Бо́льшая часть этого широчайше известного стихотворения, ставящего в упор тему о смерти, по-настоящему трагична. Где бы ни был поэт и что бы он ни делал, его неотступно преследует мысль о неизбежной смерти не только его самого, но и всех, кто его окружает. Причем эта дума владеет им не только каждый день, но и каждую годину — каждый час. «Кружусь ли я с толпой мятежной, || Вкушаю ль сладостный покой, || Но мысль о смерти неизбежной || Везде близка, всегда со мной» — еще прямолинейнее говорит об этом поэт в одном из первоначальных вариантов. Эта неотступная мысль о смерти — тоже знамение эпохи, проявление общественной депрессии, уныния, упадка сил. Недаром тема смерти звучит в эту пору у многих и многих поэтов — современников Пушкина. С особенной силой проявляется это в творчестве одного из самых значительных поэтов пушкинской поры, Евгения Баратынского. В 1827 году (год создания Пушкиным его «Трех ключей») Баратынский пишет большое стихотворение «Последняя смерть», в котором рисуется конечная гибель всего человечества; а в 1828 году (год создания Пушкиным стихотворения «Дар напрасный, дар случайный») пишет стихотворение «Смерть» — восторженный и страстный гимн «святой деве» — смерти, в которой поэт, также очень тяжело переживавший кару, постигшую декабристов, склонен видеть не только «всех загадок разрешенье», но — это было полно в ту пору особого смысла — и «разрешенье всех цепей». «О дочь верховного Эфира! || О светозарная краса! || В руке твоей олива мира, || А не губящая коса» — молитвенно восклицает поэт. Совсем иное — в пушкинских стансах «Брожу ли я вдоль улиц шумных». В них говорится о неминуемом смертном часе, о неизбежности для каждого сойти «под вечны своды», но никакого культа смерти нет. Наоборот, трагическая мысль о смерти, и своей и всего своего поколения, разрешается другой, светлой, альтруистической мыслью (зерно ее уже в эпитете «Младенца ль милого ласкаю») о цветении новой, младой жизни.
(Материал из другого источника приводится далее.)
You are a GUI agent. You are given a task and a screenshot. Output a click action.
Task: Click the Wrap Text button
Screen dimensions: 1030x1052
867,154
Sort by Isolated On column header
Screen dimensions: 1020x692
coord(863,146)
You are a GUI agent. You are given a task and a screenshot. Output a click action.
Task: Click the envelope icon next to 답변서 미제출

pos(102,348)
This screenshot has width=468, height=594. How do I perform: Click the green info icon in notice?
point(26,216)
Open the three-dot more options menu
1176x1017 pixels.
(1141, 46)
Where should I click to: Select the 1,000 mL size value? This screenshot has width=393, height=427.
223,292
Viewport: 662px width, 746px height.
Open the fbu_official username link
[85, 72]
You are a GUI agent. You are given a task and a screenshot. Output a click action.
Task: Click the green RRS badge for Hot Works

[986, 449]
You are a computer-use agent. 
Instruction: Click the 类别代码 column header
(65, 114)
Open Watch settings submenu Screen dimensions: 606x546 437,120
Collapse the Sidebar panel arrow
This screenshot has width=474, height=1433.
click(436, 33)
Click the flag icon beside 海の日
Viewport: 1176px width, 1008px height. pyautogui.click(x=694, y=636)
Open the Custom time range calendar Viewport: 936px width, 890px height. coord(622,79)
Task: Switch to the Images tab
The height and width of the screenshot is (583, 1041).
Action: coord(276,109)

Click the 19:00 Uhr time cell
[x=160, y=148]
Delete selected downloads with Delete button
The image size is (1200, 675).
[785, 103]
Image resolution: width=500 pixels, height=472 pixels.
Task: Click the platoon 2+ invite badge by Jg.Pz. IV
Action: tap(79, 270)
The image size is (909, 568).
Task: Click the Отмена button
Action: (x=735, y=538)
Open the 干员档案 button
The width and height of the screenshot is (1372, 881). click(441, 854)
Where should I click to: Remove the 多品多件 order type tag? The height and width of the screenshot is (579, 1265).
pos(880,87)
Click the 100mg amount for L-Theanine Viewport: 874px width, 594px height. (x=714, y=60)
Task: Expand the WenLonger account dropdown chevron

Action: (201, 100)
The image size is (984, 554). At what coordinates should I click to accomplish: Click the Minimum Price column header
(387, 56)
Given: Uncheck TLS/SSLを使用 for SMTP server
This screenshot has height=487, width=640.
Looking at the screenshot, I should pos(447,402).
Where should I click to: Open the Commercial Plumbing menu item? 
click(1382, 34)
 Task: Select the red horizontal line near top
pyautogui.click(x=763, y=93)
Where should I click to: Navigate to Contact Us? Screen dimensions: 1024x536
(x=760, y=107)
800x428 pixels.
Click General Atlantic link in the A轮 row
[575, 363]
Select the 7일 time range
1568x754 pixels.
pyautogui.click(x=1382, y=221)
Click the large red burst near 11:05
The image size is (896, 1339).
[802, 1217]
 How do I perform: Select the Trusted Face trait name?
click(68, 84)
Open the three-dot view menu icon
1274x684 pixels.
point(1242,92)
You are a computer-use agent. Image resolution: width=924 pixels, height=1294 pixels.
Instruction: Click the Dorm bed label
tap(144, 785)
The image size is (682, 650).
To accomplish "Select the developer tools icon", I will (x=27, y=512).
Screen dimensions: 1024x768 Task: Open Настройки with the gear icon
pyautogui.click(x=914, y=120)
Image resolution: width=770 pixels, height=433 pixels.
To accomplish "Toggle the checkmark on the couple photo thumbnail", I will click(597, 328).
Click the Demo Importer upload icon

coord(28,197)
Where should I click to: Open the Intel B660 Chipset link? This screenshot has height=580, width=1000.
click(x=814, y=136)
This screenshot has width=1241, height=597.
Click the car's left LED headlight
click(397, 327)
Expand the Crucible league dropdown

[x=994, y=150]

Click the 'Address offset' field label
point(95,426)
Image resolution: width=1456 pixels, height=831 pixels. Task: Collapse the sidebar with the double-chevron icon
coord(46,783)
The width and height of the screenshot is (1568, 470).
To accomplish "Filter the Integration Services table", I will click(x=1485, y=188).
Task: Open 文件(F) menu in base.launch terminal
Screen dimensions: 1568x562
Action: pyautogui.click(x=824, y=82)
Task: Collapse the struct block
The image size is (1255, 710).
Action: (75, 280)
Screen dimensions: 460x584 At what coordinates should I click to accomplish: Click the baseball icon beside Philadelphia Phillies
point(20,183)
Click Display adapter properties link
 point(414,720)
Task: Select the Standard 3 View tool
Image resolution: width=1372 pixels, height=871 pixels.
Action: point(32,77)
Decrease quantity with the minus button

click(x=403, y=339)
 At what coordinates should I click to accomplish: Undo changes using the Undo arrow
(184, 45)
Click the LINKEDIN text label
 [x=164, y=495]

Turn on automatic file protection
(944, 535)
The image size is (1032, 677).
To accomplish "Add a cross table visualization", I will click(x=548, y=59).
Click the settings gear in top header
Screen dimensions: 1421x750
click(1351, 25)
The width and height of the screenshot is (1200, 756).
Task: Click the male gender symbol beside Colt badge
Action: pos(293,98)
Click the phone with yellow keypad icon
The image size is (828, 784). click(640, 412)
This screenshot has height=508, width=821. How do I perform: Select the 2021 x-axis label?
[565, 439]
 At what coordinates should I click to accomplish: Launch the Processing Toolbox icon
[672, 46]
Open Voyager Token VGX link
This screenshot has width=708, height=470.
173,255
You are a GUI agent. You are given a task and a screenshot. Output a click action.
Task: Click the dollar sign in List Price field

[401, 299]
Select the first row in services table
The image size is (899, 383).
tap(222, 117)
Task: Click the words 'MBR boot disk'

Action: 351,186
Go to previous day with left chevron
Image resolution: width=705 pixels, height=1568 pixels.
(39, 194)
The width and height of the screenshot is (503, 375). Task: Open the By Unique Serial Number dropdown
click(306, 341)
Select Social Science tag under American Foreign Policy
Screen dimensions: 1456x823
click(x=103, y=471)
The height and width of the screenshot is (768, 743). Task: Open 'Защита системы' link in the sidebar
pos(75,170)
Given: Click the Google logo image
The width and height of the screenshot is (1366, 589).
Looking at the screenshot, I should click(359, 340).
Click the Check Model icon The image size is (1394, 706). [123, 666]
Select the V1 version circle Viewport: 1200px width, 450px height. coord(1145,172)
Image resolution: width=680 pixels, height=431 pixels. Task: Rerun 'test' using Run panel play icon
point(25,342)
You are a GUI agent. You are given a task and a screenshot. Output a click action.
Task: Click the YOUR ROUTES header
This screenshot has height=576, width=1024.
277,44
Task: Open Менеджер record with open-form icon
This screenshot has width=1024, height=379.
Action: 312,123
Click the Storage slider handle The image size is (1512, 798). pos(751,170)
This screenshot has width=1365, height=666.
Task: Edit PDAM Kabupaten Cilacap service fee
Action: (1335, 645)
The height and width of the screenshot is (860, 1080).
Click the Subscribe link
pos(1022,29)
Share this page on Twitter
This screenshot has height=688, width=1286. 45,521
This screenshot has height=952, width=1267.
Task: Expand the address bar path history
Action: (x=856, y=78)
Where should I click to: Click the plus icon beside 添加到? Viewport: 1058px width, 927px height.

Благословением ее и завершается это чудесное стихотворение, в котором «лелеющая душу гуманность» поэзии Пушкина одерживает одну из самых трудных и великих своих побед.

«Брожу ли я вдоль улиц шумных» — стихотворение в существе своем глубоко оптимистическое. Но это не высмеянный Вольтером наивно-розовый «оптимизм» недалекого Панглоса, считающего, что все к лучшему в этом лучшем из миров; это не эгоистически-эпикурейский оптимизм русского «вельможеского» XVIII века (см. концовку замечательной державинской оды «На смерть князя Мещерского», тематически во многом перекликающейся с пушкинскими стансами 1829 года). Свидетель многих глубоко драматических событий мировой и отечественной истории, остро ощущавший ложь и несправедливость существующих общественных отношений, испытавший так много горечи и боли в своем собственном жизненном опыте, Пушкин отнюдь не отрицал наличия в мире зла; он больше чем кто-нибудь знал и понимал трагический характер исторического процесса. Оптимизм Пушкина совсем другого качества, это и глубоко выстраданный, и подлинно мужественный, и действительно жизнеутверждающий оптимизм. И замечательно: стихотворения, в которых поэт снова обретает душевную бодрость, ясную мужественность духа, звучат в мажорном стихотворном метре — четырехстопном ямбе, размере победных од Ломоносова, ставшем основным размером и поэзии Пушкина. «Зимняя дорога» написана четырехстопным хореем; «Три ключа» — пятистопным ямбом; «Воспоминание» — перемежающимся шестистопным и четырехстопным ямбом; «Дар напрасный, дар случайный» — тоже четырехстопным хореем. «Зимнее утро» и «Брожу ли я вдоль улиц шумных» написаны четырехстопным ямбом — размером «Евгения Онегина» и «Полтавы».

Наличие в лирике Пушкина второй половины 20-х годов мотивов тоски, отчаяния, безнадежности показывает, насколько он был человеком своего времени, как глубоко и как органически был связан с жизнью общества, выражал все его боли и недуги. Мужественное преодоление Пушкиным трагических мотивов наглядно свидетельствует, насколько великий поэт сумел в своем творчестве выйти за пределы своего времени, указывая выход и грядущим поколениям. Читая такие его стихи, как «Зимнее утро», как стансы «Брожу ли я вдоль улиц шумных», начинаешь в полной мере понимать проникновенные слова Герцена о том значении, какое имела звонкая и широкая пушкинская песня для него и его современников.